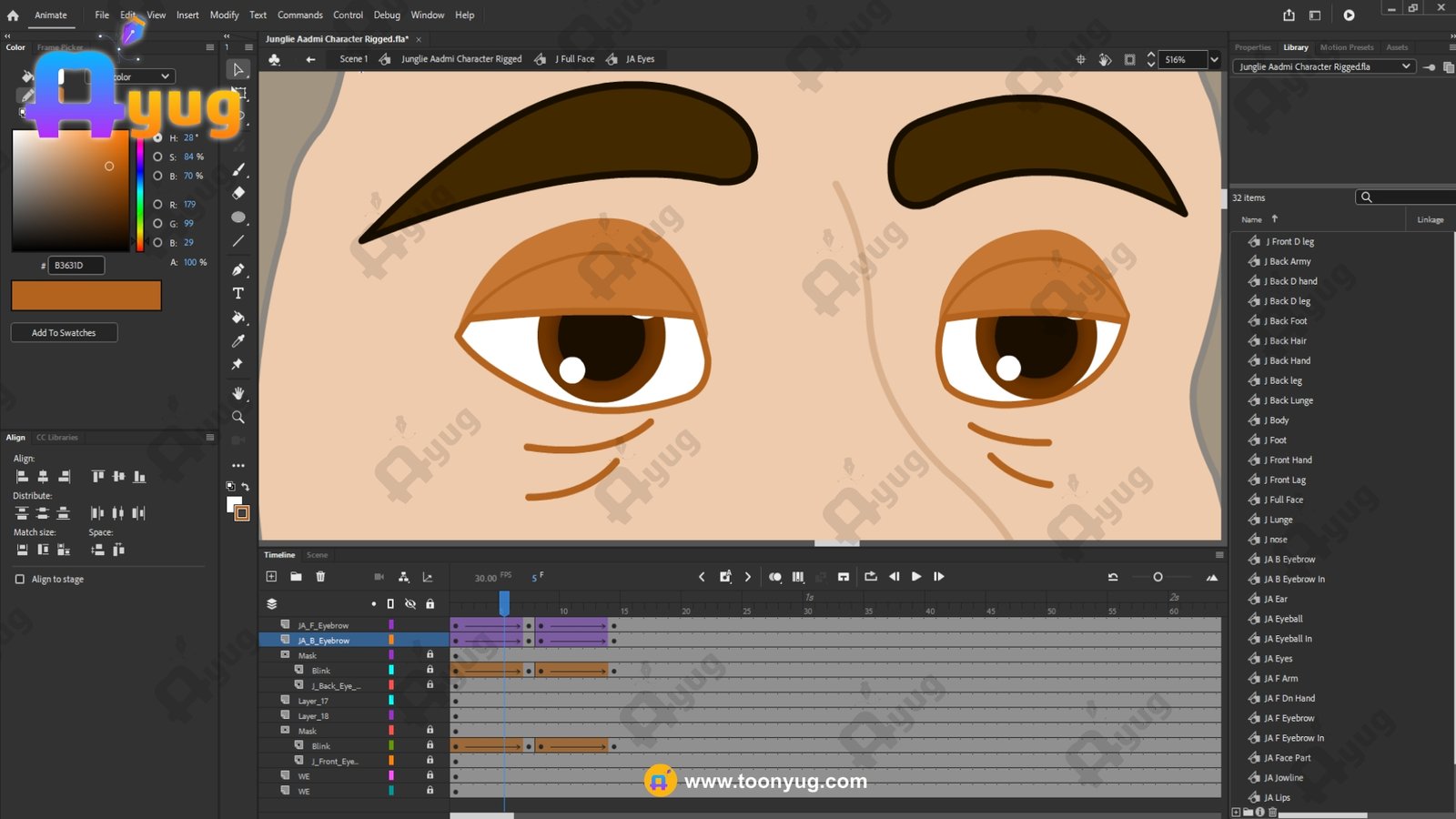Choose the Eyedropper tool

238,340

...

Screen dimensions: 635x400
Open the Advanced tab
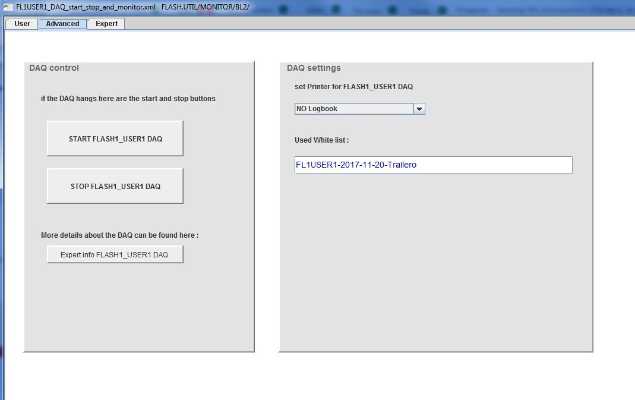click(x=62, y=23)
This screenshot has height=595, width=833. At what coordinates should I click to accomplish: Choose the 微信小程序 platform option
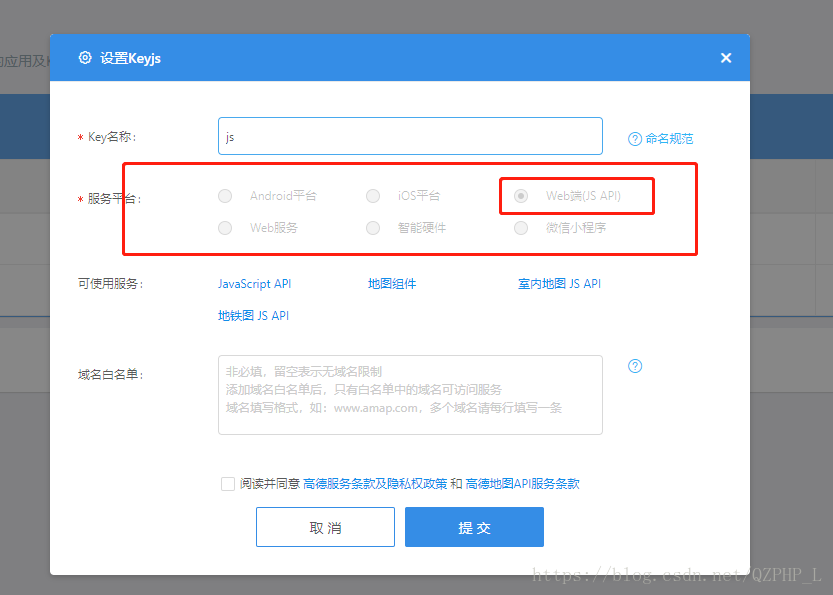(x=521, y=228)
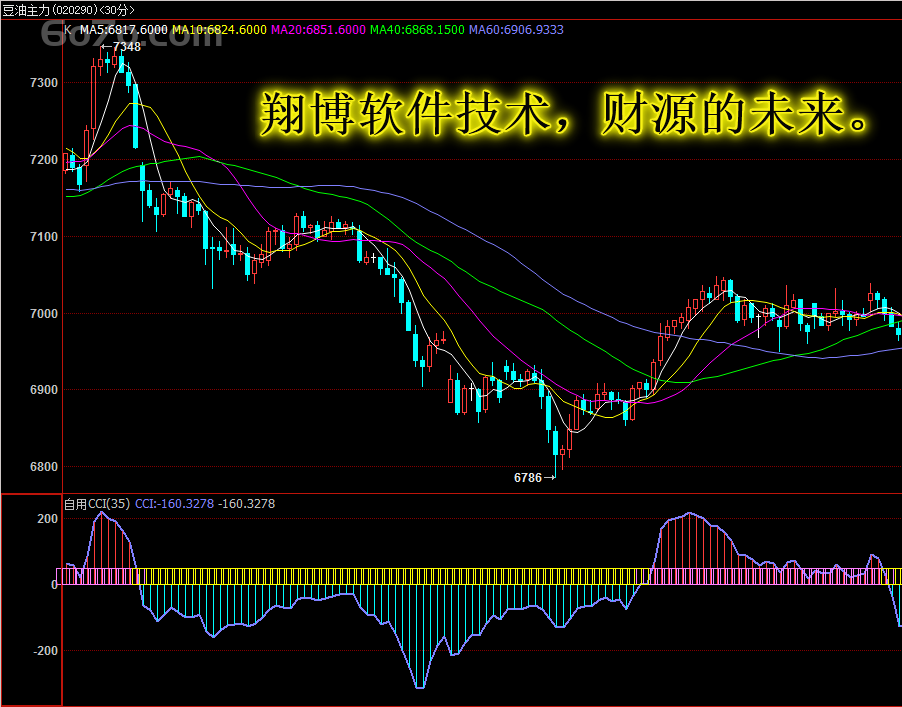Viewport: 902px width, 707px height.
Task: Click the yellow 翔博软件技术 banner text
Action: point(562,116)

* * *

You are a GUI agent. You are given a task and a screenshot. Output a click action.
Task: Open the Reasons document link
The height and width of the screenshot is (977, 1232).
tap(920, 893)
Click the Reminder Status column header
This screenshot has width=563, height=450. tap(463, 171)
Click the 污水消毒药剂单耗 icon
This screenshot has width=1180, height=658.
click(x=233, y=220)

> _WHAT NEEDS TO BE DONE_
Produce a word-for-word copy of everything above from the line holding "You are a GUI" down to the line holding "Click the 污水消毒药剂单耗 icon", with both of those lines kept.

> _TASK ANSWER_
You are a GUI agent. You are given a task and a screenshot. Output a click action.
Task: Open the Reasons document link
The height and width of the screenshot is (977, 1232).
tap(920, 893)
Click the Reminder Status column header
This screenshot has width=563, height=450. tap(463, 171)
Click the 污水消毒药剂单耗 icon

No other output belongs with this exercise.